The code for the component that renders the Chart is as follows:

import React from 'react';
import ReactHighcharts from 'react-highcharts';
import ReactDOM from 'react-dom';

const config = {
  xAxis: {
    categories: ['01/13', '01/14', '01/15', '01/16', '01/17', '01/18', '01/19', '01/20']
  },
  series: [{
    data: [750, 745, 756, 740, 760, 752, 765]
  }]
};

ReactDOM.render(<ReactHighcharts  config={config} />, document.getElementById('app'));

Setting up a WordCloud

Here, we wish to setup a WordCloud that would show the different words that got searched or the top trending words. We would be using the react-tagcloud library for this.

Firstly, we create an object data that contains the text along with the count/frequency of search.
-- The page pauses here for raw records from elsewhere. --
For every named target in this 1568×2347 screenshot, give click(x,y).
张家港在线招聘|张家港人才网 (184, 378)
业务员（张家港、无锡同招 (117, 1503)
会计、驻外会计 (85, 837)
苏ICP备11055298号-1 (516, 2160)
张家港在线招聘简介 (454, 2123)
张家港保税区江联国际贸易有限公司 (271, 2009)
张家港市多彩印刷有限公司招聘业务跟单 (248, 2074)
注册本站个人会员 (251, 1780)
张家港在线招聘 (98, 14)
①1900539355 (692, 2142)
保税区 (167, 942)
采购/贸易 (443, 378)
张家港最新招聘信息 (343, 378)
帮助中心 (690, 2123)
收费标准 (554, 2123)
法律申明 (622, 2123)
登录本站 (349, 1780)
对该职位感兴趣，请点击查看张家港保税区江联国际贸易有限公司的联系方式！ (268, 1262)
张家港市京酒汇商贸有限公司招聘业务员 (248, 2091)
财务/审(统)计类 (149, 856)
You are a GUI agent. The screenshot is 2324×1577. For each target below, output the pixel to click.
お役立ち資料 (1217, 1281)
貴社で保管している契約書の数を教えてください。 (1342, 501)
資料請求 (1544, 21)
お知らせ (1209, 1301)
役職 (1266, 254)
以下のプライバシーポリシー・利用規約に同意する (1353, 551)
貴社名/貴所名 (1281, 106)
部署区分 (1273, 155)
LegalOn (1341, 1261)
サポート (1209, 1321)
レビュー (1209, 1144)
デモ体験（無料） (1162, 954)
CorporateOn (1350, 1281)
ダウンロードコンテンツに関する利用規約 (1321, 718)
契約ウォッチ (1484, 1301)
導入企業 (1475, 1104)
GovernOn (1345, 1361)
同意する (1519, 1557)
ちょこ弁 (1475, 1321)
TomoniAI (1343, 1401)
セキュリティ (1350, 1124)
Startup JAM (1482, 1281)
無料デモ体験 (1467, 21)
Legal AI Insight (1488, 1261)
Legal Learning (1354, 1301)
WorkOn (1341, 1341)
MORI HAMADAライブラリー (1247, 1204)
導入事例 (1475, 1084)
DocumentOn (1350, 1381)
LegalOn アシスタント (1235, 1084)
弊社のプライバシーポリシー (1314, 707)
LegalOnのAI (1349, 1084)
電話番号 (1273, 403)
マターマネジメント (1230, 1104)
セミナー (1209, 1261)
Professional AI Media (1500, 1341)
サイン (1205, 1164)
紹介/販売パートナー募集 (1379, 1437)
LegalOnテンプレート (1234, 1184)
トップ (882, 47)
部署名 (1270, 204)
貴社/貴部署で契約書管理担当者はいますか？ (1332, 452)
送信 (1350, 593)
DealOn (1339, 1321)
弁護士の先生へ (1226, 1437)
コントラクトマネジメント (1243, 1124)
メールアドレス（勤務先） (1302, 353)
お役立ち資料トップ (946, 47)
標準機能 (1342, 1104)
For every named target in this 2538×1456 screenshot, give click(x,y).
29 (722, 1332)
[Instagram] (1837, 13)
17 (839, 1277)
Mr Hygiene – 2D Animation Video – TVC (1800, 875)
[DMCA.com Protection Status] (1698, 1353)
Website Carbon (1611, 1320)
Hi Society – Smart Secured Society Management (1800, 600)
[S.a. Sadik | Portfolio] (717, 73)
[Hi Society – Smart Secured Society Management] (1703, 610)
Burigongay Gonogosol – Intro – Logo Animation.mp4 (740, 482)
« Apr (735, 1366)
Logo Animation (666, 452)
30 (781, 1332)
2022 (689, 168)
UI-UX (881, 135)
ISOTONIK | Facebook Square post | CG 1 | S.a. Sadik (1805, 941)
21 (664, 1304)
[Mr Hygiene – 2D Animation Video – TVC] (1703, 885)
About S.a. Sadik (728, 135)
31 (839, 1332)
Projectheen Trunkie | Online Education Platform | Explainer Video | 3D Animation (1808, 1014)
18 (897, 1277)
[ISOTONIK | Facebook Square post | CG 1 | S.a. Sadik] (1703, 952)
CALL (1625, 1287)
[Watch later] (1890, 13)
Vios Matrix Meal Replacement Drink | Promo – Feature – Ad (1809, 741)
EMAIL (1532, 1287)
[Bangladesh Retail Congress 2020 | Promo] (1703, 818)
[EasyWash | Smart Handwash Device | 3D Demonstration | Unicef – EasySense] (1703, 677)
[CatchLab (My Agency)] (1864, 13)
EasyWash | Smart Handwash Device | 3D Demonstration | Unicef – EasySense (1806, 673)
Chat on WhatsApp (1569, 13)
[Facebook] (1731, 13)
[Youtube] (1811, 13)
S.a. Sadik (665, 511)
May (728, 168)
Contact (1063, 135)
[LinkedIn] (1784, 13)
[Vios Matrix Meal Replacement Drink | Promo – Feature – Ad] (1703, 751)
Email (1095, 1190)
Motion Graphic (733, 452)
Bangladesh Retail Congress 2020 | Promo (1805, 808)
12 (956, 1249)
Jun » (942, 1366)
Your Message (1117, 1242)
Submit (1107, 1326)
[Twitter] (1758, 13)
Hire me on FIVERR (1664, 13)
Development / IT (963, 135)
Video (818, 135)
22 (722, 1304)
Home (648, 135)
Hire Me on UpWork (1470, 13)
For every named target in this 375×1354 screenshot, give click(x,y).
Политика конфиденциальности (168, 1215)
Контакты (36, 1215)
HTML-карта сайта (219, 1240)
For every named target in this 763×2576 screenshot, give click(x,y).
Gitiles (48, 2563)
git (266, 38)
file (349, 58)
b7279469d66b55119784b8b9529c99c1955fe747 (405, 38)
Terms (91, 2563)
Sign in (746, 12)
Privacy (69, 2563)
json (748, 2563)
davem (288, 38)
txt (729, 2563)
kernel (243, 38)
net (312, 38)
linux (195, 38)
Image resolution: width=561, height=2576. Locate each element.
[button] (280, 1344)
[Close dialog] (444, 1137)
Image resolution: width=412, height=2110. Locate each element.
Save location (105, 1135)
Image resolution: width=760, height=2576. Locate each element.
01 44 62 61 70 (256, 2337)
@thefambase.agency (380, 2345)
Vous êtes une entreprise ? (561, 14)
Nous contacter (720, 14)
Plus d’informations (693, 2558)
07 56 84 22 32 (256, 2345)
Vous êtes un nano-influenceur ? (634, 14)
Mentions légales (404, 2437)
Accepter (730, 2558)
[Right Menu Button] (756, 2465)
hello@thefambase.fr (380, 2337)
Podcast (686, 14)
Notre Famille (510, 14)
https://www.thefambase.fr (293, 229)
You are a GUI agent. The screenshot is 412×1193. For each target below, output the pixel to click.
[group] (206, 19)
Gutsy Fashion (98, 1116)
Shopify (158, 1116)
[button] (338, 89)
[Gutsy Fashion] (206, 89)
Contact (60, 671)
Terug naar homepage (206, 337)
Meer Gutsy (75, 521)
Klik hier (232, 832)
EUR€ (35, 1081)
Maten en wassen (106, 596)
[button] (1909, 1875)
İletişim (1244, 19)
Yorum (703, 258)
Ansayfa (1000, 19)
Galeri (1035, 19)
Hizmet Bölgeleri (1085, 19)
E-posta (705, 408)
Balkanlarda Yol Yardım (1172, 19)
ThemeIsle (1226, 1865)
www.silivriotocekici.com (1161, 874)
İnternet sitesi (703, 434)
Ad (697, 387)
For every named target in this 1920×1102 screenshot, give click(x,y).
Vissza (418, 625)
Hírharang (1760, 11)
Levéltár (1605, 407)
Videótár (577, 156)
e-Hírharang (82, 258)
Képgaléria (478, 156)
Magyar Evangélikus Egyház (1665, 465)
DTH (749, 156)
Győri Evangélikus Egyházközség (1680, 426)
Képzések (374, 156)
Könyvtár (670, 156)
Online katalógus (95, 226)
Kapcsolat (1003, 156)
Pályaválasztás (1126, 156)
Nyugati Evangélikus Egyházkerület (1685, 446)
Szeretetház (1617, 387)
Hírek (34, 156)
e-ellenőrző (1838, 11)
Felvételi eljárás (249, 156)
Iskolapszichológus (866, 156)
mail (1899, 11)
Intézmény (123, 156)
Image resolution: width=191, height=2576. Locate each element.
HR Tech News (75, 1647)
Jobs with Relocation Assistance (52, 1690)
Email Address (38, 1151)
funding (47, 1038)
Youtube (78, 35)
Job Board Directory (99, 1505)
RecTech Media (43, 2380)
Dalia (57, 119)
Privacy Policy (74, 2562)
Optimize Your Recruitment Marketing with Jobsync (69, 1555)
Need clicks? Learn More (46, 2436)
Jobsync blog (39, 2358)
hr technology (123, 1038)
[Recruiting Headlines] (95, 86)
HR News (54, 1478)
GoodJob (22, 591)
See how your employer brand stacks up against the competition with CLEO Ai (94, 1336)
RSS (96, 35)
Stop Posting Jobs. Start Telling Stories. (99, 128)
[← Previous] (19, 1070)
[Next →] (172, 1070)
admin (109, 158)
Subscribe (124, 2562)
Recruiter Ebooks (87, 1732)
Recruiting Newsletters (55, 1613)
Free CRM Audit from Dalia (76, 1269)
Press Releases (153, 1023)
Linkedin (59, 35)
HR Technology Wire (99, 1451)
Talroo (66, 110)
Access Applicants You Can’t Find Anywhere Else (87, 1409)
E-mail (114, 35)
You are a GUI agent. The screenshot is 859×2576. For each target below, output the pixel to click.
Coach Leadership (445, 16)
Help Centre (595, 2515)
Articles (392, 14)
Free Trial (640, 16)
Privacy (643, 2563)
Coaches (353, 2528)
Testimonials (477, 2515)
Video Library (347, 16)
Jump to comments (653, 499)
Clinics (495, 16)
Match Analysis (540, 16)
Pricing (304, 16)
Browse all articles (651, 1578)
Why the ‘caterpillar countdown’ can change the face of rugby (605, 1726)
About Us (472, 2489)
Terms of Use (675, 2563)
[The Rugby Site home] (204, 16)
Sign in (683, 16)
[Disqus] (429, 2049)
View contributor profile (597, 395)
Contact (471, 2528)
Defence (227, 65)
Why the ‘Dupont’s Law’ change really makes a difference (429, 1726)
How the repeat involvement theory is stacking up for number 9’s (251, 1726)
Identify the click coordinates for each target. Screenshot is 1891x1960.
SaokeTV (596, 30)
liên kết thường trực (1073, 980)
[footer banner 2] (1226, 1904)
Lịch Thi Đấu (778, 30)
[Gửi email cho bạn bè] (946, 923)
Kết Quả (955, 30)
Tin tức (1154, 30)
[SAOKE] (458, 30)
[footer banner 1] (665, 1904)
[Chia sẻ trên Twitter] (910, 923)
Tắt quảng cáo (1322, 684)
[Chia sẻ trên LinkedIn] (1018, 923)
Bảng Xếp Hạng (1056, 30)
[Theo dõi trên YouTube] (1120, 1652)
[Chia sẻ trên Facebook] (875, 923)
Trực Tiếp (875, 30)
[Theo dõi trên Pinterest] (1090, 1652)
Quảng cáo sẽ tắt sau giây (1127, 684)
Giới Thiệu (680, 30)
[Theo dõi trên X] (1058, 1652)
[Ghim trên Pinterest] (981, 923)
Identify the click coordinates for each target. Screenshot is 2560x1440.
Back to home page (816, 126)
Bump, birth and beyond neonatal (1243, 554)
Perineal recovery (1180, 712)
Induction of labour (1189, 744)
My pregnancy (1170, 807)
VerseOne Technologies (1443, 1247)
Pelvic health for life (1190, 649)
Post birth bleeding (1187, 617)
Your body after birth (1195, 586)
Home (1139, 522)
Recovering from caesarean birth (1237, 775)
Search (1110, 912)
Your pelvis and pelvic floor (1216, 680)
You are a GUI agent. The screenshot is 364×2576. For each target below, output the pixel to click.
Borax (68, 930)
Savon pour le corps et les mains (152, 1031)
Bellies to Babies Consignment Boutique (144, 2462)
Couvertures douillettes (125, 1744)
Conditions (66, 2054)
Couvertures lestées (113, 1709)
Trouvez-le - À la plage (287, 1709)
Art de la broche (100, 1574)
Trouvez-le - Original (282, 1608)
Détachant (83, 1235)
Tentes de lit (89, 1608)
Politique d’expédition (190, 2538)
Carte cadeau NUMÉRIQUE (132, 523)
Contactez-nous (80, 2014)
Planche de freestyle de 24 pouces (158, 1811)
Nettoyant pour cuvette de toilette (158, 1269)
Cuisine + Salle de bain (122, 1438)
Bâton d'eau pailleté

The object looks like this –

const data = [
  { value: "JavaScript", count: 38 },
  { value: "React", count: 30 },
  { value: "Nodejs", count: 28 },
  { value: "Express.js", count: 25 },
  { value: "HTML5", count: 33 },
  { value: "MongoDB", count: 18 },
  { value: "CSS3", count: 20 }
];

Secondly, we create a React Component and pass the data object as a property to the TagCloud component.

Finally, we render the component in a div of the index.html file, and the following output is achieved.

The code for the component that renders the Chart is as follows:

import React from 'react';
import React, { Component } from 'react';
import { TagCloud } from "react-tagcloud";
 
const data = [
  { value: "JavaScript", count: 38 },
  { value: "React", count: 30 },
  { value: "Nodejs", count: 28 },
  { value: "Express.js", count: 25 },
  { value: "HTML5", count: 33 },
  { value: "MongoDB", count: 18 },
  { value: "CSS3", count: 20 }
];
 
const SimpleCloud = () => (
  <TagCloud 
       minSize={12}
       maxSize={35}
       tags={data}
       onClick={tag => alert(`'${tag.value}' was selected!`)} />
);

ReactDOM.render(<SimpleCloud />, document.getElementById('app'));

 

These were some examples of setting up some of the data-visualization models, that would form the basic building block of the SUSI Analytics project. I hope this blogs would be a good starting point for those wanting to start with setting up charts, graphs, etc.